I probably shouldn’t have mentioned MX pointers. That’s a bit too technical for this audience. In a nutshell, no, you do not need to keep hosting your own server to get mail via Microsoft Office 365. The easiest way to think about it is that Office 365 becomes your new email server. It’s just “in the cloud” and not in your server room. That said, you should plan to engage a tech services firm to do the migration, as there are behind-the-scene changes that must be made, like MX Pointers.
How do Portfolio Center hosted trial?
You will have to go through a cloud services firm to get a demo. Schwab is not providing demos of Portfolio Center Hosted directly to RIAs. It is providing 15-day trials of traditional PortfolioCenter for the desktop. For a 15-day trial. contact Schwab Performance Technologies (800.528.9595 Option 2) or
. As I said in the webinar, I would recommend caution when committing to any Web-App version of software—this goes double for a brand-new one. For the record, I recommend the same caution when a new version of Microsoft Office of Windows comes out. We generally consider the first iteration to be a public beta test.
Junxure desktop requires Microsoft Office (Access) and brings all MS Outlook emails automatically into client records. You write mail-merge letters using Junxure’s database via MS Word. In the Web version of Office 365 and Junxure Cloud, do you imagine this will work the same way?

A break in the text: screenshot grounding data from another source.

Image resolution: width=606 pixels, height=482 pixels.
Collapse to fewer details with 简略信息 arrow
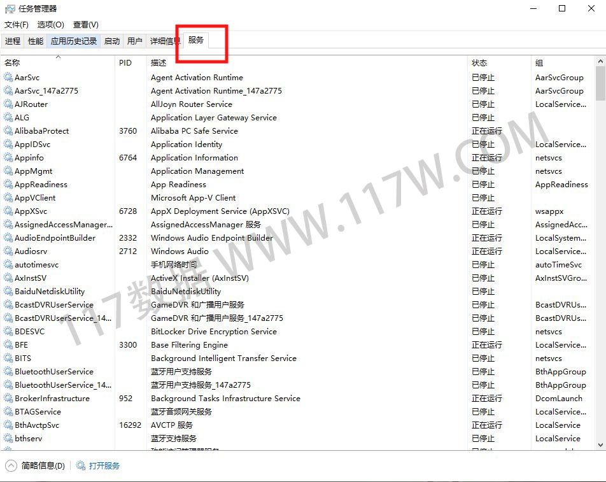pos(11,465)
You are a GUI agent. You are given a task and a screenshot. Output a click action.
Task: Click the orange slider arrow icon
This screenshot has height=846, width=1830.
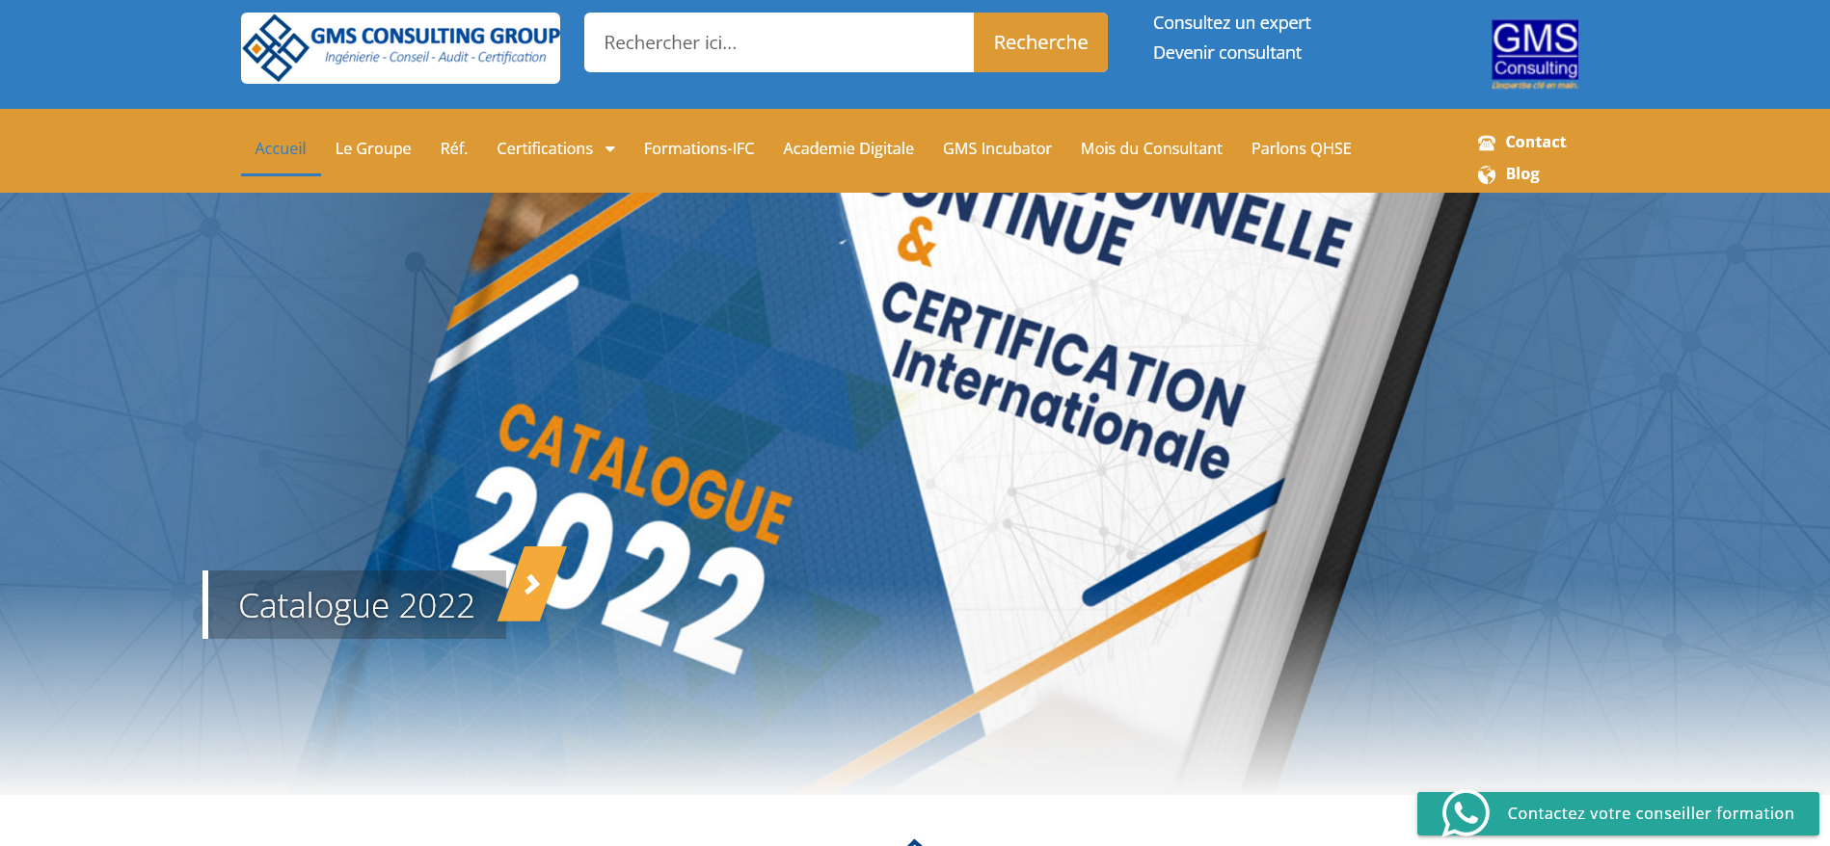532,585
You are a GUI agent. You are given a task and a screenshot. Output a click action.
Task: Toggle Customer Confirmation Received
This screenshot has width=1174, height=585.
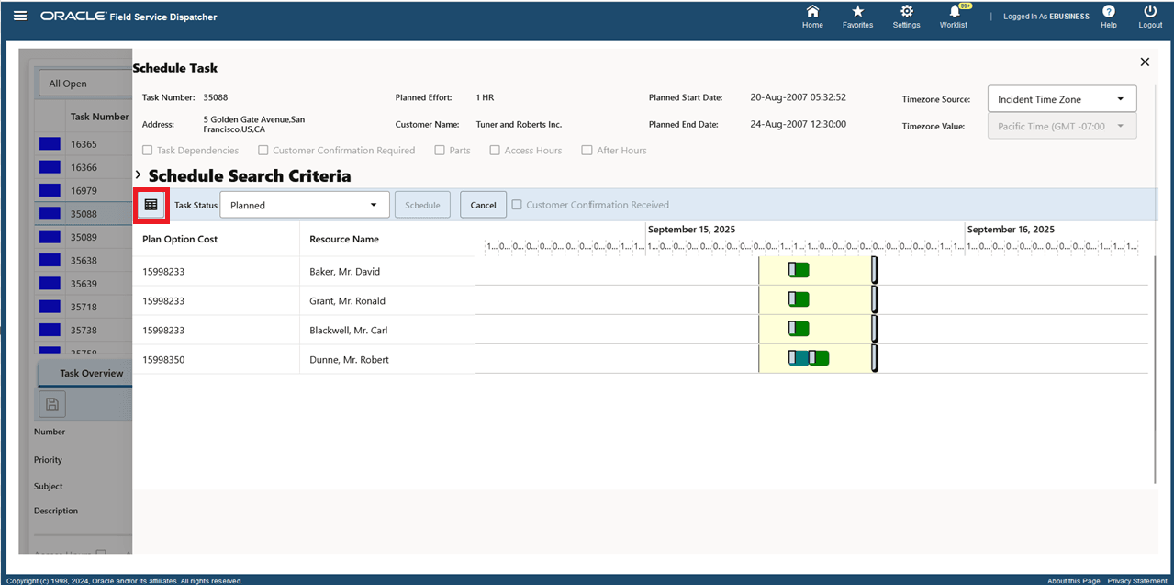(516, 205)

No. The user experience is very different. Junxure Cloud is best for smaller firms and Junxure on premise is better for larger firms. There will be functionality within Junxure Cloud to create and save Document Templates within the system. These templates can be used with the Junxure Correspondence Wizard (which is the tool that will be used to create Mail Merge Letters, Mass Emails, and Mailing Labels). When creating these templates, users will not be using MS Word. Junxure has an online word processor that will be used to create the document. Those templates can be exported to Word. For those that already use Junxure and have Document Templates saved into Word, those too will be moved to the online word processor. At this time, Junxure Cloud will not be compatible with Office 365. However, that is something that they are likely to be looking into.

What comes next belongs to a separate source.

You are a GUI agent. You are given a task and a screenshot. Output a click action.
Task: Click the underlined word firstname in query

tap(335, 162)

If we use Outlook on a locally, how does it go cloud?
Not sure how technical you want to get here. Whether you’re looking at public or private cloud, however, migration is not difficult for a tech services firm. Migrating email to the cloud from Outlook is easier than migrating an email server, like Exchange, but regardless—it is well within the ken of most tech services firms.
Recently found out we need a new server. I had my assistant call PortfolioCenter to ask about having a Cloud option. She was told $18,000 and I fell off my chair. We currently pay $5,000 for PortfolioCenter desktop. Can we just have the current system put on a private server?
Yes. Assuming your licensing is up to date we can move your current installation to a cloud server. This is really the nuts and bolts of private and virtual private cloud: Take your existing infrastructure and the way you’ve always worked, and get it out of your office so you don’t have to buy/install/maintain the equipment and can access it from anywhere.